Top of MATERIAL PROVIDED
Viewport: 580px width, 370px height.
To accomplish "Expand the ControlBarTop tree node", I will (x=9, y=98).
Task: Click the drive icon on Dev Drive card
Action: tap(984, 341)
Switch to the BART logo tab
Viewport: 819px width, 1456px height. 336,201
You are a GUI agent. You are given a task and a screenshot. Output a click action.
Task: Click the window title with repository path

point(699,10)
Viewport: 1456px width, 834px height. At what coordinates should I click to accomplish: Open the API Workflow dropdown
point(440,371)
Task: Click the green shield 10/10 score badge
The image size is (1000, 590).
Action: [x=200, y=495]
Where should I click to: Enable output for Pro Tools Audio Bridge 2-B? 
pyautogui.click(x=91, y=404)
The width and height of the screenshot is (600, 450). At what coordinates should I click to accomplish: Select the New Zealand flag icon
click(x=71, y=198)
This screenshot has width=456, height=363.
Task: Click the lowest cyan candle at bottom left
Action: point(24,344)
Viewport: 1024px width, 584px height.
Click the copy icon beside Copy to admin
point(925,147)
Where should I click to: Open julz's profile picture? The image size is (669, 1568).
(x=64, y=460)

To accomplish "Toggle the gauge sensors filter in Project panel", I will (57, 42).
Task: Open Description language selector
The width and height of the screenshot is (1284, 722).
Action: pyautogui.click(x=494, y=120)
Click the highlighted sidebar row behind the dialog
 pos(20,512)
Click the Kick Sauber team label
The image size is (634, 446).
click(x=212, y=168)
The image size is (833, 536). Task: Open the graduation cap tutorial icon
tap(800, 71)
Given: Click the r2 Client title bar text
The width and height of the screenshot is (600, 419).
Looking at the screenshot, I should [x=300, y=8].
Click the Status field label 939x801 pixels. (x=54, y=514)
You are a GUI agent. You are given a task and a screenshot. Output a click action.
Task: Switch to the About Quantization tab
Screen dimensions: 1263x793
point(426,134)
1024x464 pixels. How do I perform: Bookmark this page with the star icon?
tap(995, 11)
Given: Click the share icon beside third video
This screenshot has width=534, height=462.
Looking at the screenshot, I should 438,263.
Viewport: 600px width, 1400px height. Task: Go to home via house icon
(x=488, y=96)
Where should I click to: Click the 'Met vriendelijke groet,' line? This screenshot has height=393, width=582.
Bottom of MATERIAL PROVIDED
Retype each line above exactly as written.

Viewport: 580px width, 370px height.
To accomplish "Expand the ControlBarTop tree node", I will (x=9, y=98).
Task: Click the drive icon on Dev Drive card
Action: tap(984, 341)
Switch to the BART logo tab
Viewport: 819px width, 1456px height. 336,201
You are a GUI agent. You are given a task and a screenshot. Output a click action.
Task: Click the window title with repository path

point(699,10)
Viewport: 1456px width, 834px height. At what coordinates should I click to accomplish: Open the API Workflow dropdown
point(440,371)
Task: Click the green shield 10/10 score badge
The image size is (1000, 590).
Action: [x=200, y=495]
Where should I click to: Enable output for Pro Tools Audio Bridge 2-B? 
pyautogui.click(x=91, y=404)
The width and height of the screenshot is (600, 450). At what coordinates should I click to accomplish: Select the New Zealand flag icon
click(x=71, y=198)
This screenshot has width=456, height=363.
Task: Click the lowest cyan candle at bottom left
Action: point(24,344)
Viewport: 1024px width, 584px height.
Click the copy icon beside Copy to admin
point(925,147)
Where should I click to: Open julz's profile picture? The image size is (669, 1568).
(x=64, y=460)

To accomplish "Toggle the gauge sensors filter in Project panel", I will (57, 42).
Task: Open Description language selector
The width and height of the screenshot is (1284, 722).
Action: pyautogui.click(x=494, y=120)
Click the highlighted sidebar row behind the dialog
 pos(20,512)
Click the Kick Sauber team label
The image size is (634, 446).
click(x=212, y=168)
The image size is (833, 536). Task: Open the graduation cap tutorial icon
tap(800, 71)
Given: Click the r2 Client title bar text
The width and height of the screenshot is (600, 419).
Looking at the screenshot, I should [x=300, y=8].
Click the Status field label 939x801 pixels. (x=54, y=514)
You are a GUI agent. You are given a task and a screenshot. Output a click action.
Task: Switch to the About Quantization tab
Screen dimensions: 1263x793
point(426,134)
1024x464 pixels. How do I perform: Bookmark this page with the star icon?
tap(995, 11)
Given: Click the share icon beside third video
This screenshot has width=534, height=462.
Looking at the screenshot, I should 438,263.
Viewport: 600px width, 1400px height. Task: Go to home via house icon
(x=488, y=96)
Where should I click to: Click the 'Met vriendelijke groet,' line? This screenshot has height=393, width=582.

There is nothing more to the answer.